Shankar is a hydrology post-graduate from Neeruru village in Rayalaseema. He discovered groundwater that could irrigate the village and surrounding areas. However, an MNC owned by Aggarwal tricked the villagers into giving up their land for a factory. Shankar was arrested, and six villagers committed suicide to draw media attention and secure his release. Learning of Shankar's plight, Seenu decides to fight for the villagers' cause while still impersonating Shankar.

Seenu, the old-age home residents, and Seenu's supporters approach the jury to advocate for their cause. Seenu intimidates a bribed jury member into siding with them. He also sends a disguised ally to mark Aggarwal's neck with a fingerprint. Aggarwal retaliates by sending 50 men to kill Seenu, but Seenu defeats them with coins given by the Lion Club during a ceremony.

Meanwhile, the real Shankar regains consciousness in the Kolkata prison where Seenu was held. With the help of a prisoner Seenu had previously captured, Shankar escapes and heads to Hyderabad with the prisoner's henchmen, unaware of Seenu's efforts there.

Seenu tries to raise media awareness about the villagers' plight, but the media dismisses it as non-sensational news. At the high court, the judge rules in favor of Seenu and the villagers but stipulates that villagers working abroad must refute Aggarwal's false support claims within five days. Unable to bring the villagers back in time, Seenu takes drastic measures to draw attention to their cause.

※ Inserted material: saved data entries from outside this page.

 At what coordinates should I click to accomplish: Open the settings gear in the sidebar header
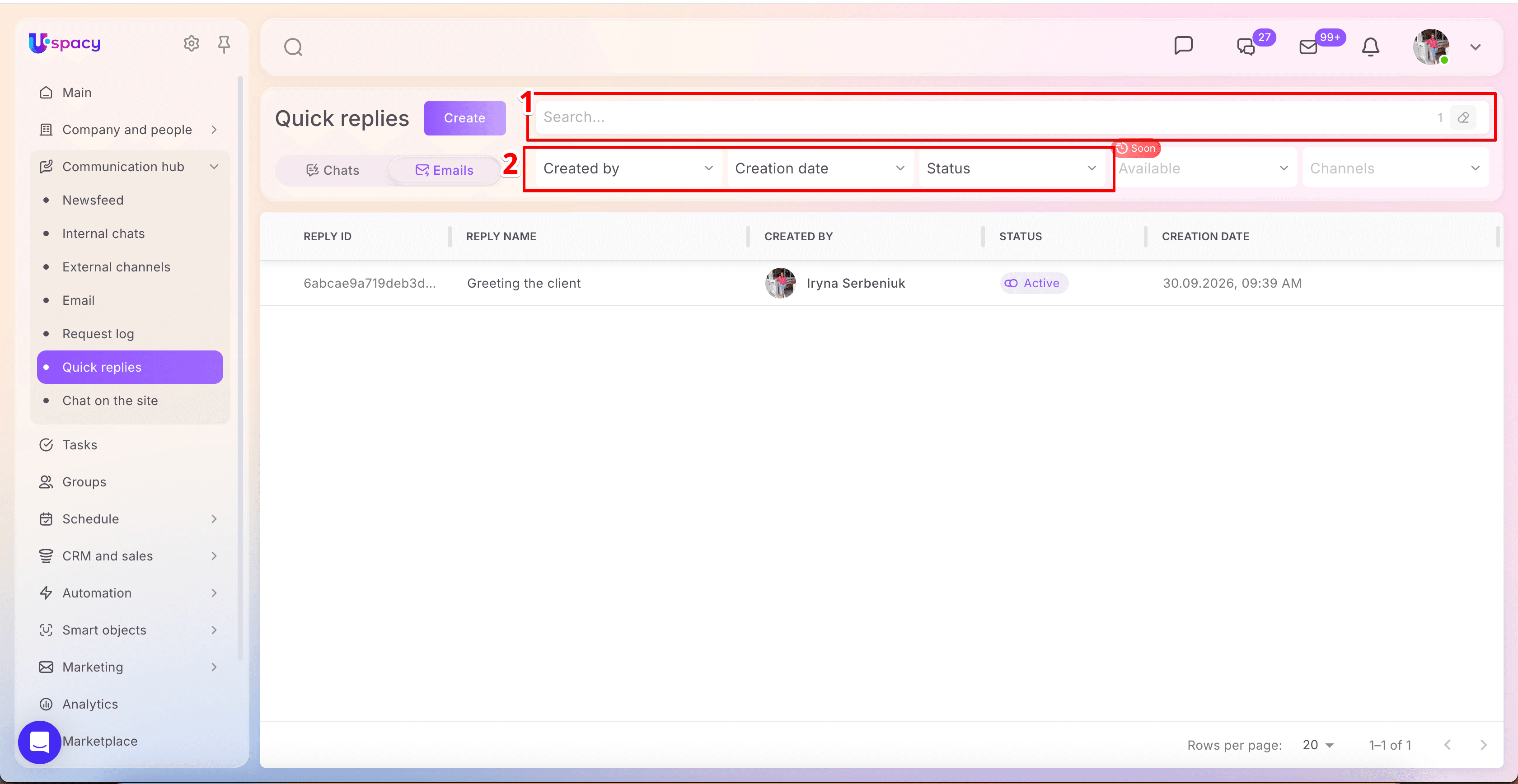pos(191,44)
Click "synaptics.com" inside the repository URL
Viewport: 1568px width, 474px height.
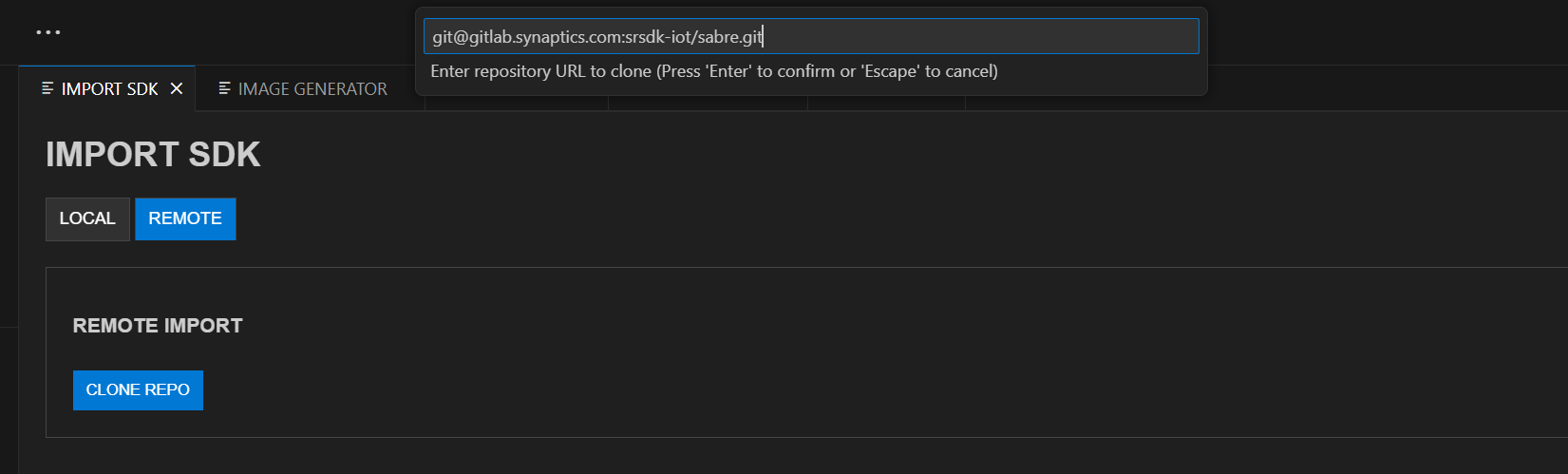[568, 37]
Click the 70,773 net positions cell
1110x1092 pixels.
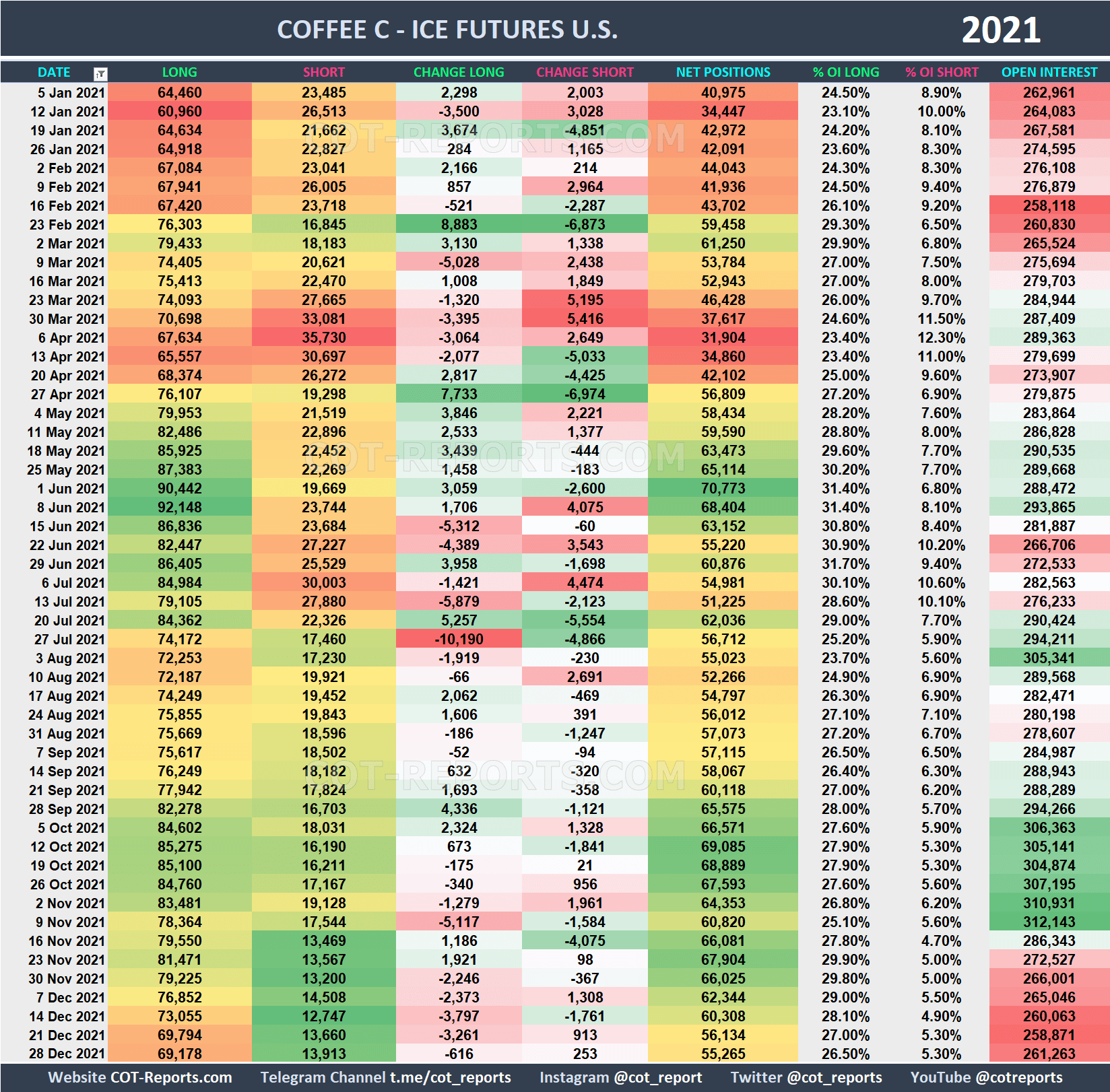[723, 488]
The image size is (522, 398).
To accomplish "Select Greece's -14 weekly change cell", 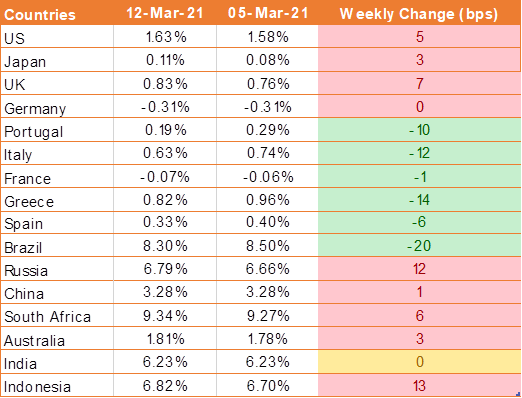I will 419,200.
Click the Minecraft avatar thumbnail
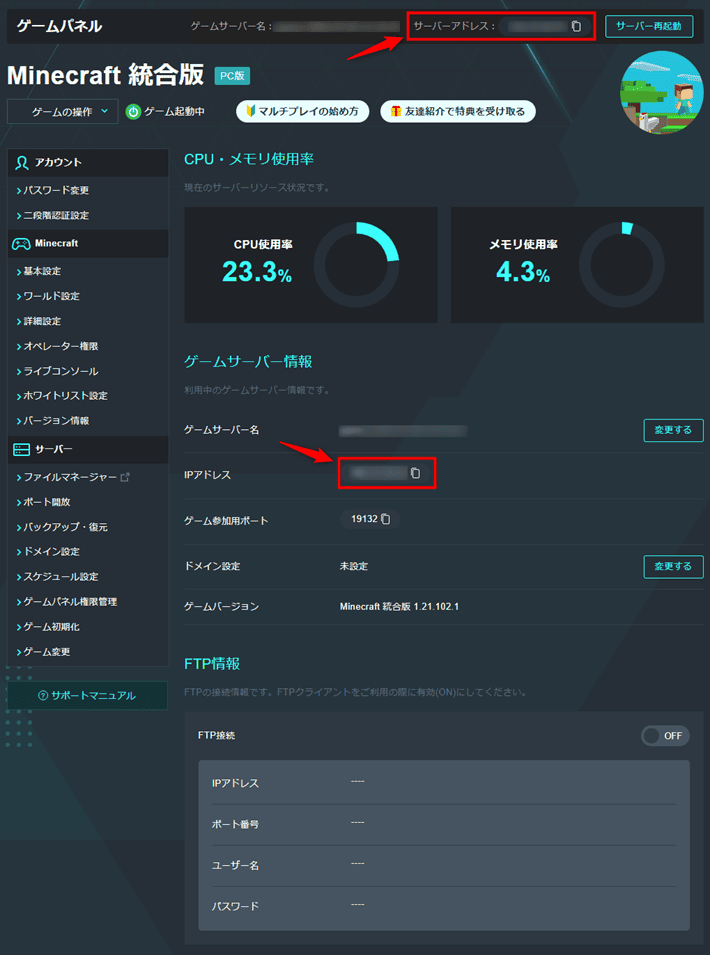Screen dimensions: 710x955 [x=661, y=93]
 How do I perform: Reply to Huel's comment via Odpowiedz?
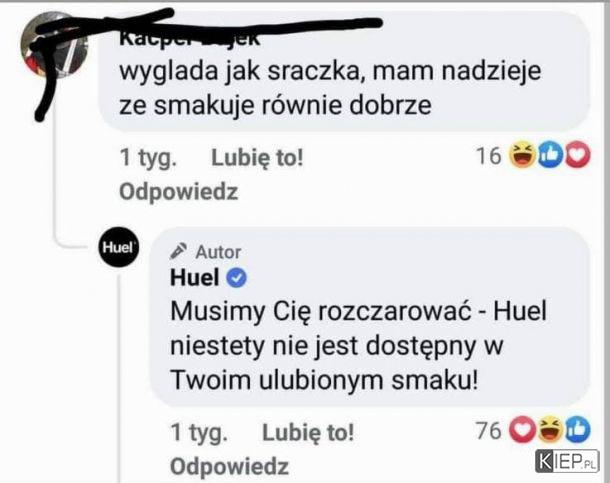[x=230, y=466]
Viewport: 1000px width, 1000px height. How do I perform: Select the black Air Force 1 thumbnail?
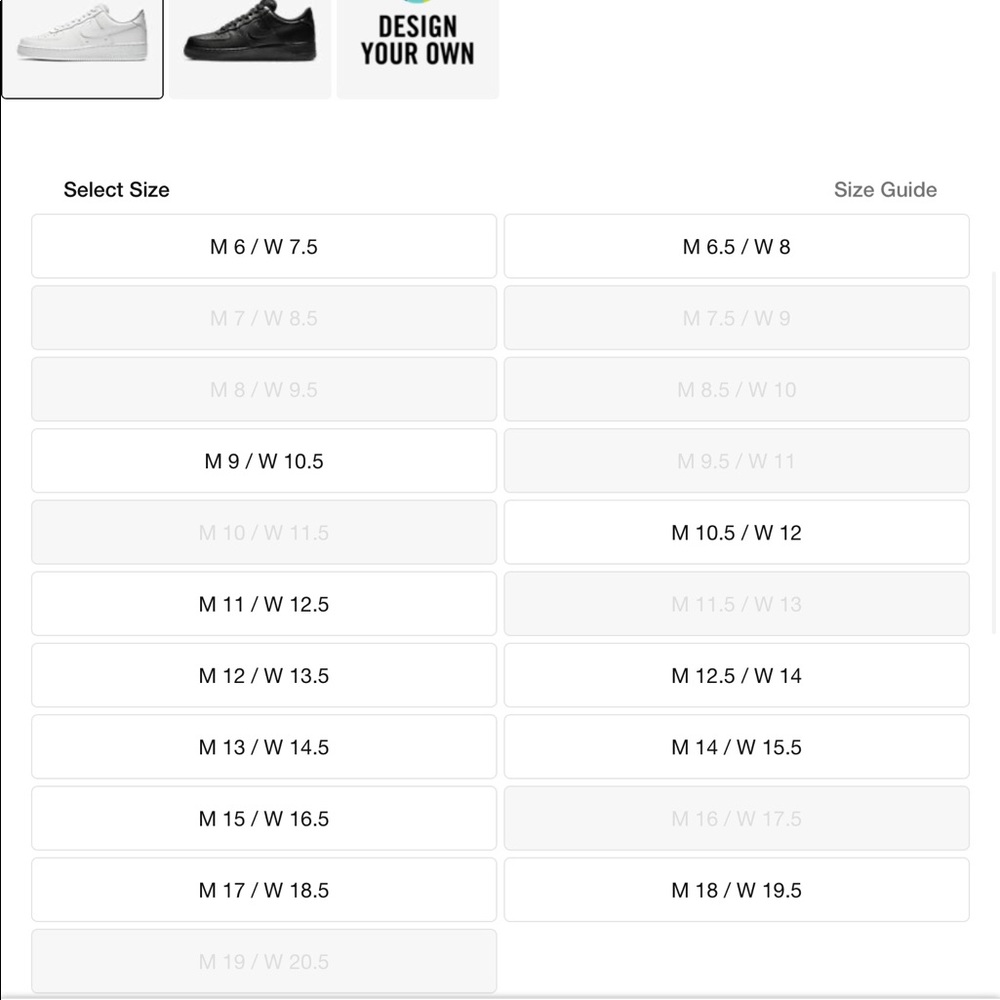[249, 45]
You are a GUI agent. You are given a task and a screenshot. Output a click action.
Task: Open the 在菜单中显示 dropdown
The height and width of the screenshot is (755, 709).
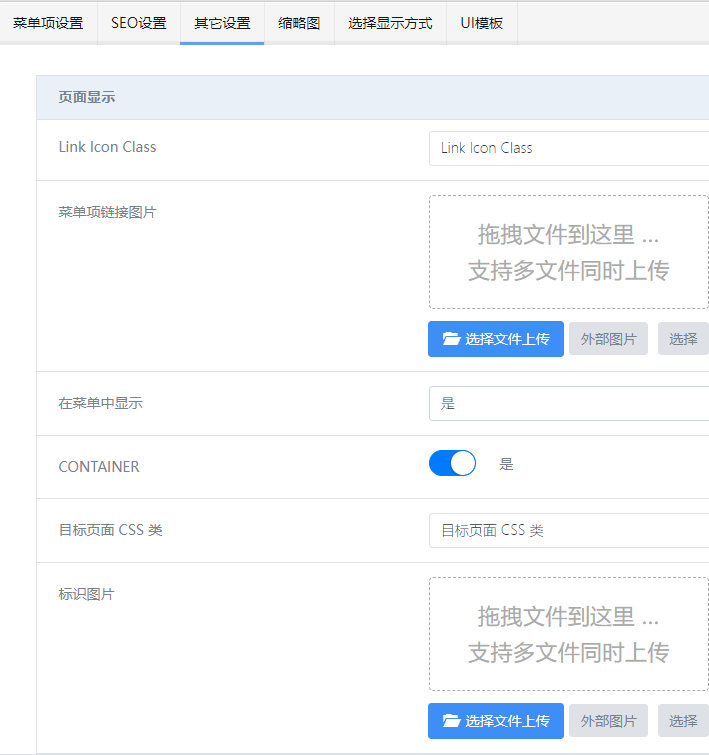coord(568,403)

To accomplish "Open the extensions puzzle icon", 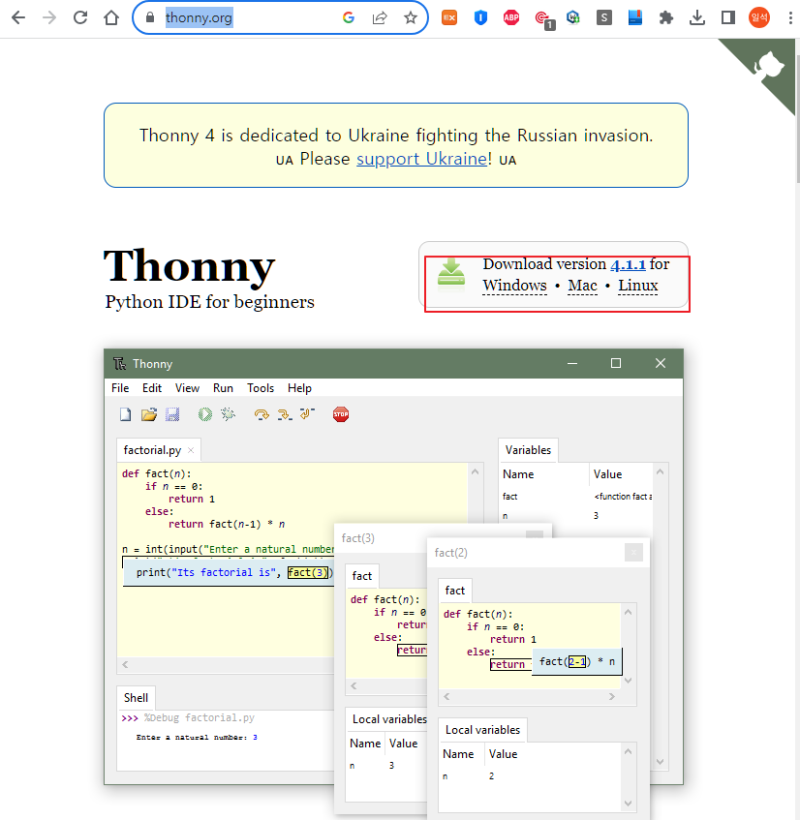I will point(666,18).
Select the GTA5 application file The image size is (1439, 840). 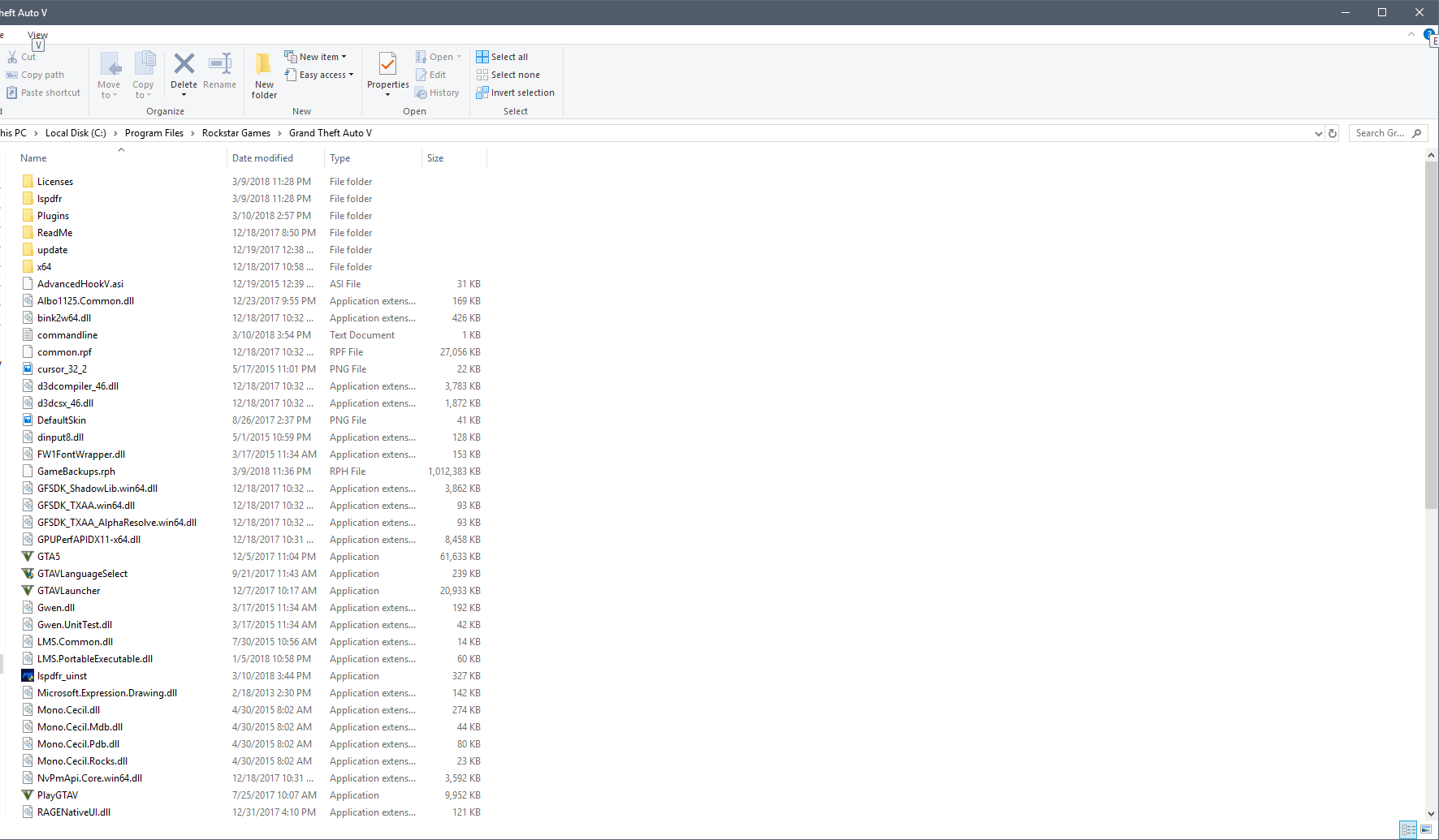click(49, 557)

Seenu, Subbalakshmi, Malli, and the old-age home residents block Hyderabad's water supply by sitting on the pipelines. The resulting water crisis gains national attention, and Seenu emerges to give an emotionally charged speech that moves the nation.

Meanwhile, Shankar arrives in Hyderabad but is captured by Aggarwal's henchmen. He watches Seenu's speech on television and is moved by Seenu's efforts to help the villagers. On the eve of the verdict, Seenu's impersonation is exposed, but he assures the residents of his genuine commitment to their cause and promises to rescue Shankar from Aggarwal.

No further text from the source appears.